▸ EXERCISE DESCRIPTION: Write again exactly the lines in the listing below, starting at the line with "Click the green Placed progress dot" and ending at the line with "Sort results by Relevancy", both included. Pictures are not copied.

▸ EXERCISE INPUT:

________________________

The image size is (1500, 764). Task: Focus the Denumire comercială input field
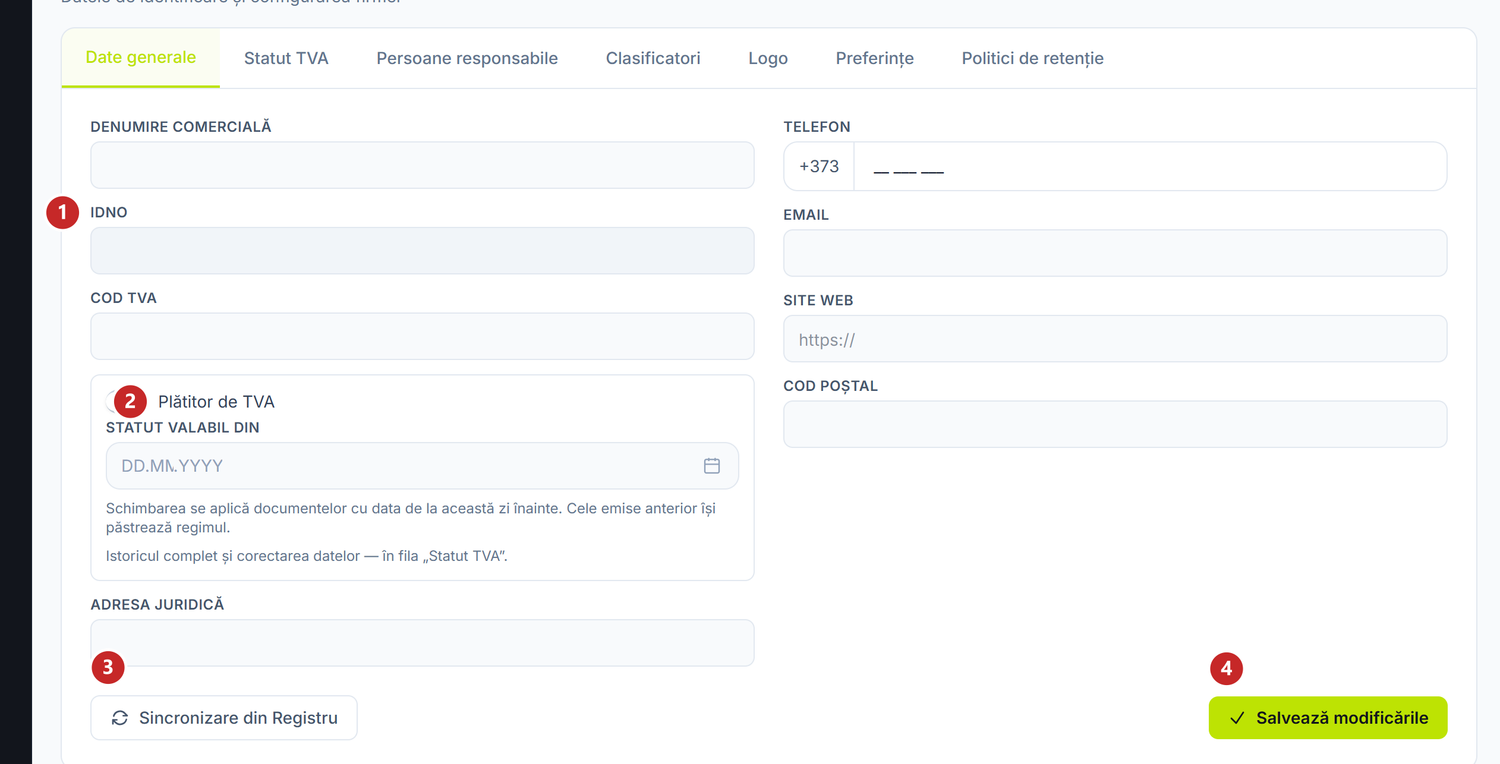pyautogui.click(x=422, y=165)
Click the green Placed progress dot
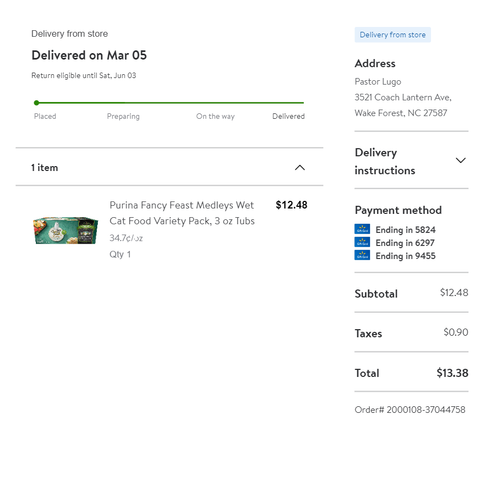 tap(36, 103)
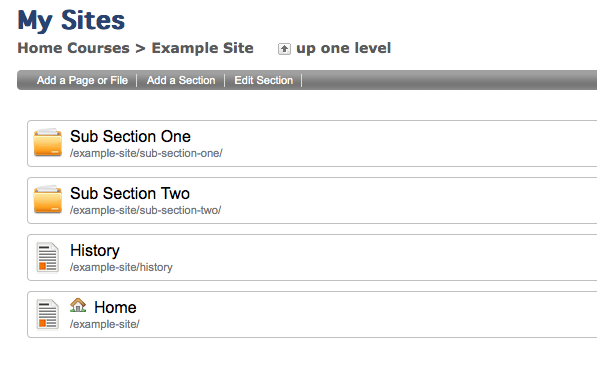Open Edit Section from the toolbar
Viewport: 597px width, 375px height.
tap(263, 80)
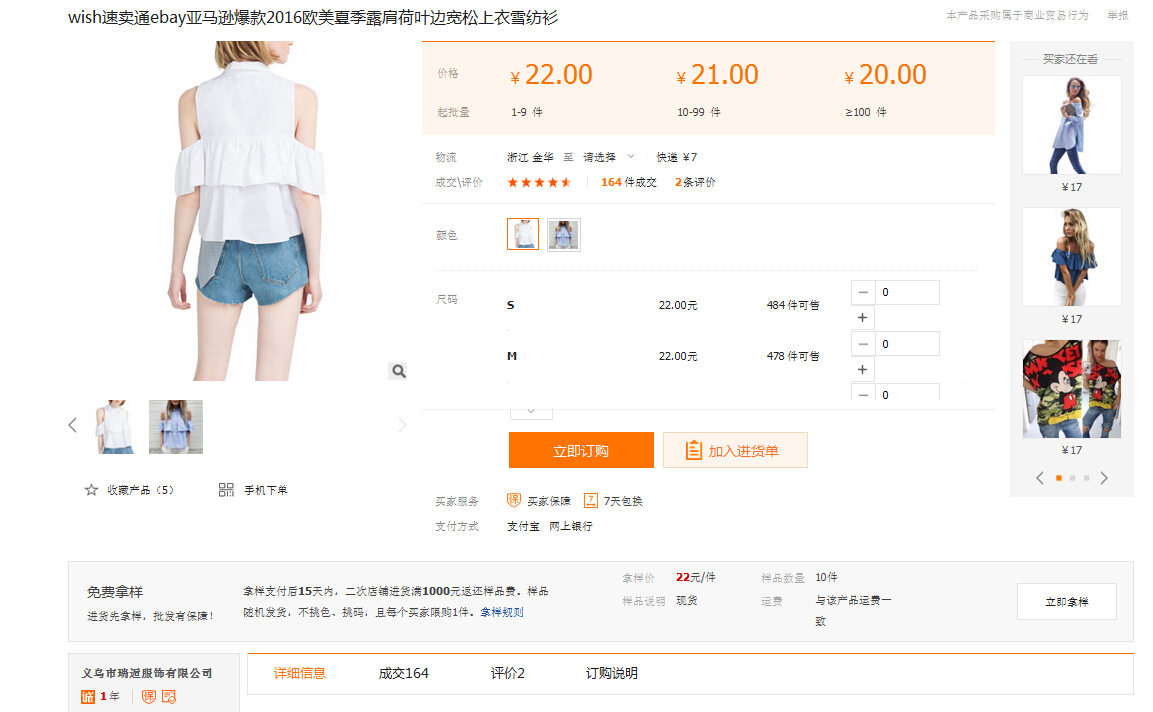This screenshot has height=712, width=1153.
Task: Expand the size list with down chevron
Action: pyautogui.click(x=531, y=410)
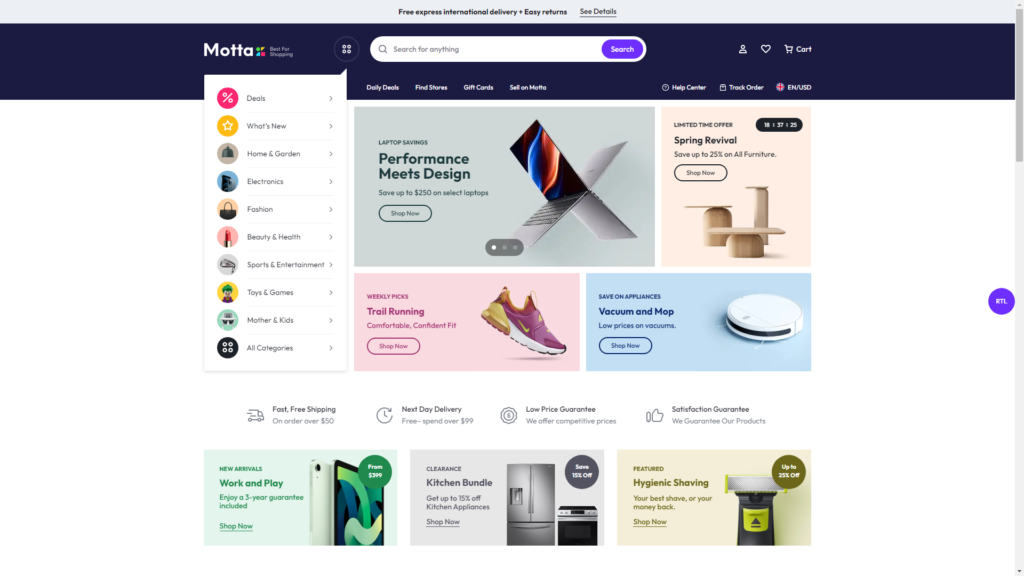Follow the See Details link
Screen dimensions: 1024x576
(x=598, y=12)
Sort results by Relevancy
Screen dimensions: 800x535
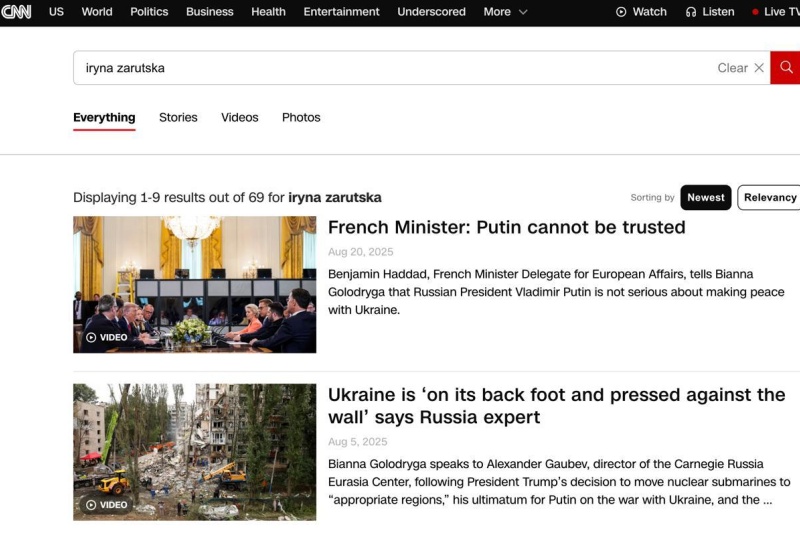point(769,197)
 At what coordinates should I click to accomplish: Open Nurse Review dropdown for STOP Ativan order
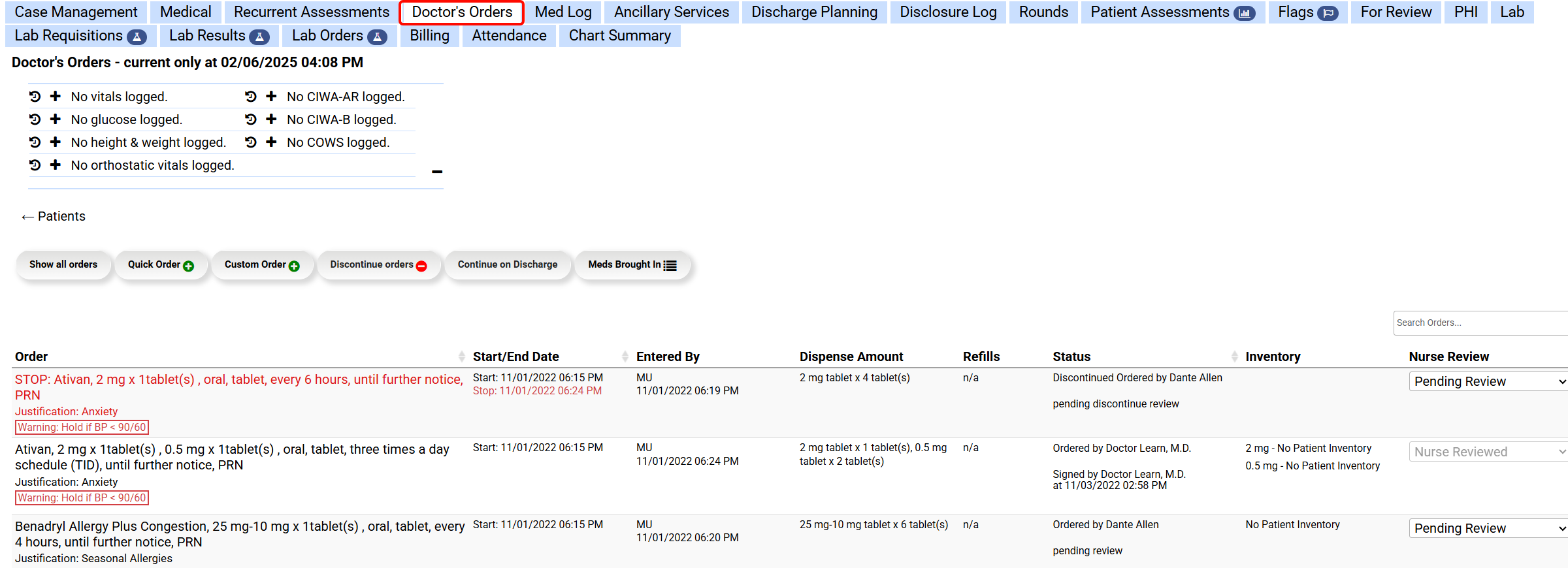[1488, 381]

________________________

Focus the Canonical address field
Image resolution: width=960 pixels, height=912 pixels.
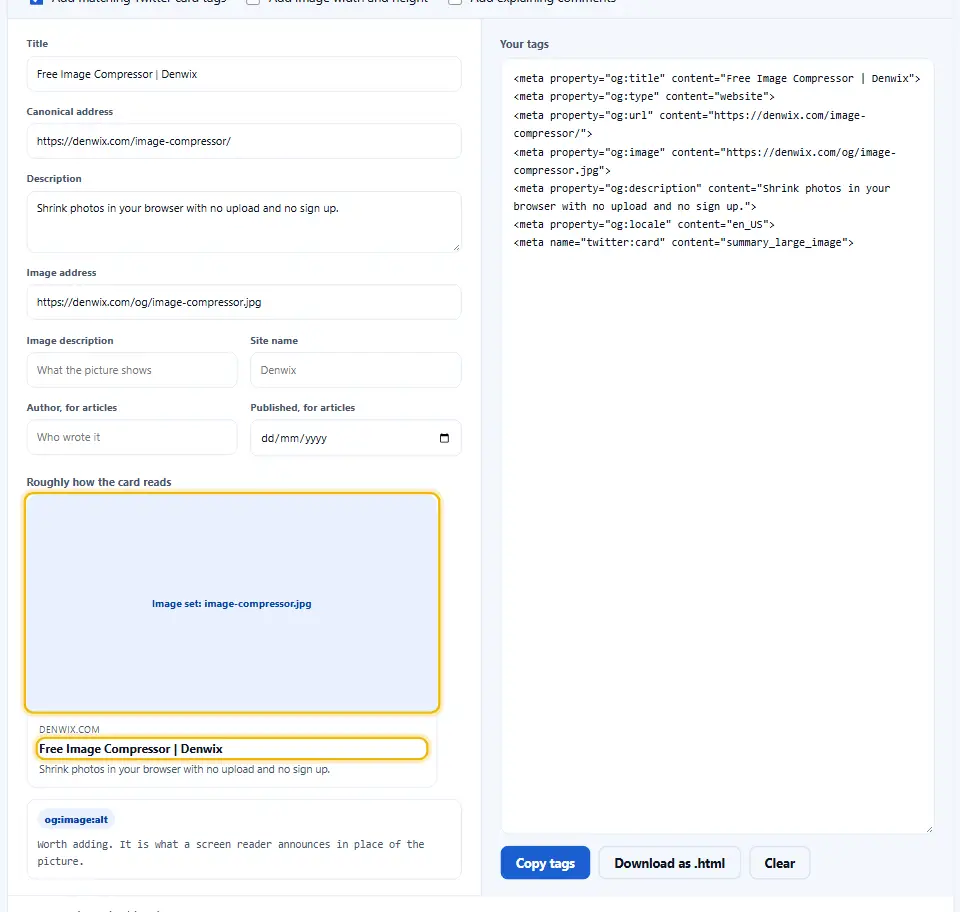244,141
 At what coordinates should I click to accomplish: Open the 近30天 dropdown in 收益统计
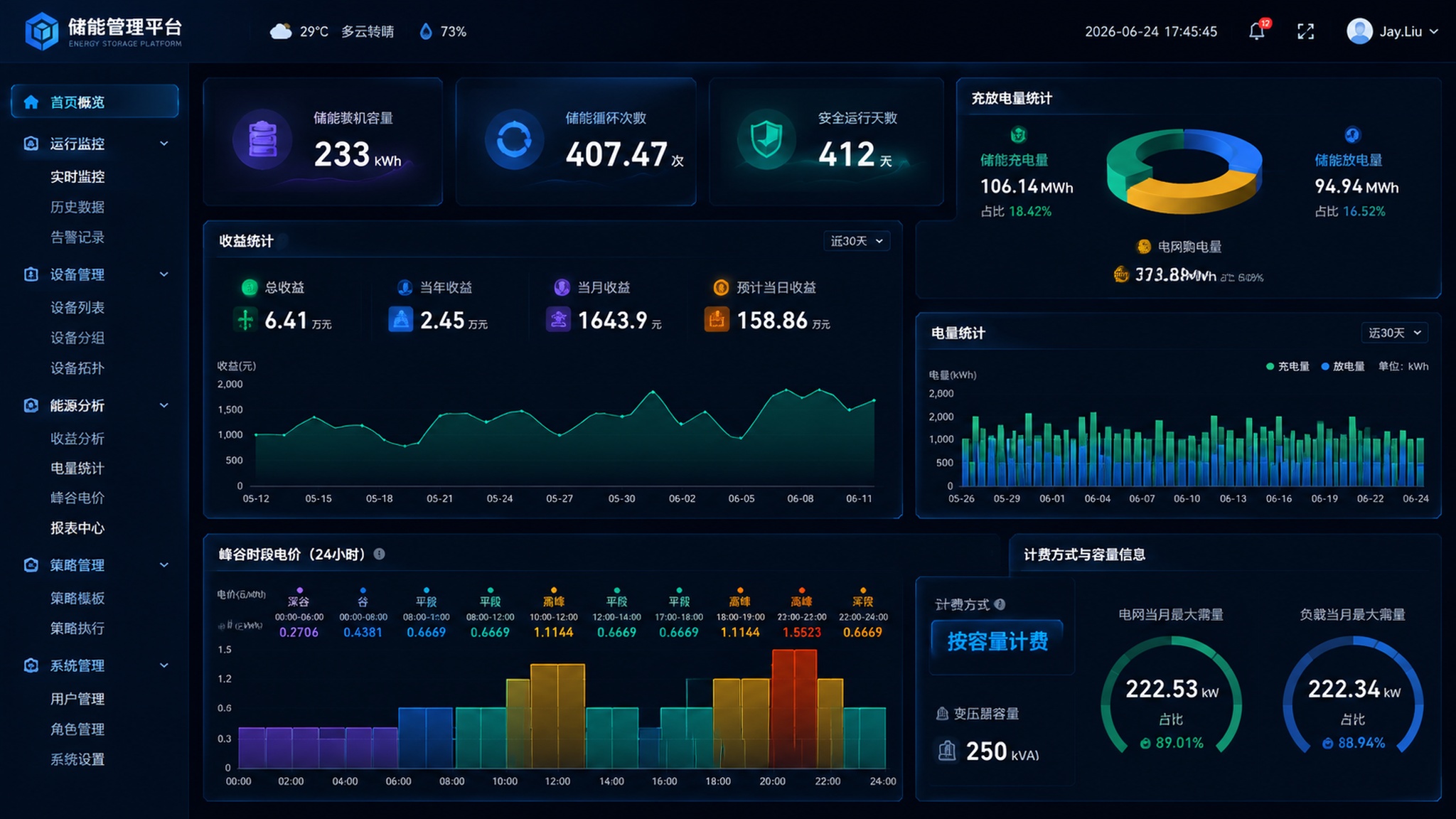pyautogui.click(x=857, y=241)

________________________

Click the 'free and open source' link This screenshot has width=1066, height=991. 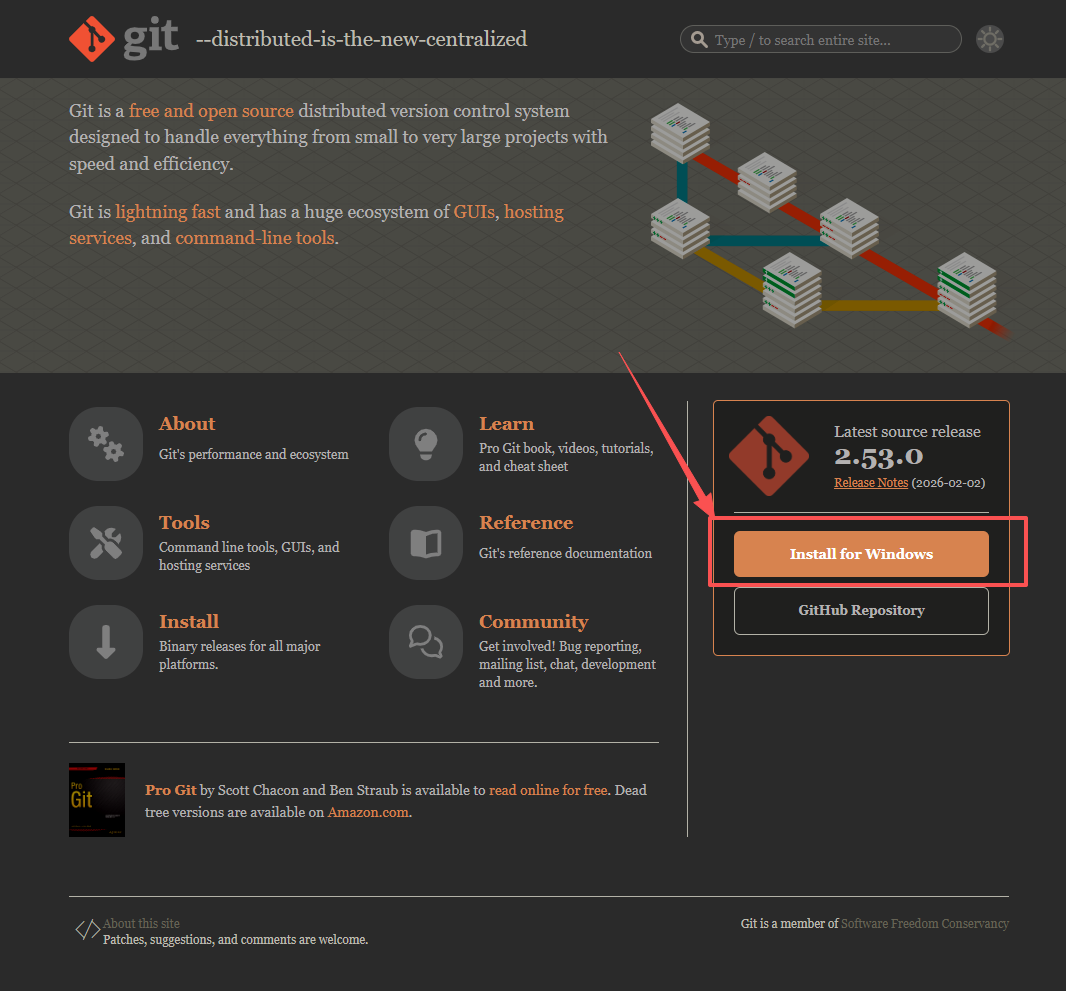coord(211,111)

________________________

▸ FINISHED TASK:
Click the green Placed progress dot
 tap(36, 103)
Open Edit Section from the toolbar
Viewport: 597px width, 375px height.
tap(263, 80)
This screenshot has height=712, width=1153.
Task: Expand the size list with down chevron
Action: pyautogui.click(x=531, y=410)
Follow the See Details link
Screen dimensions: 1024x576
(x=598, y=12)
Sort results by Relevancy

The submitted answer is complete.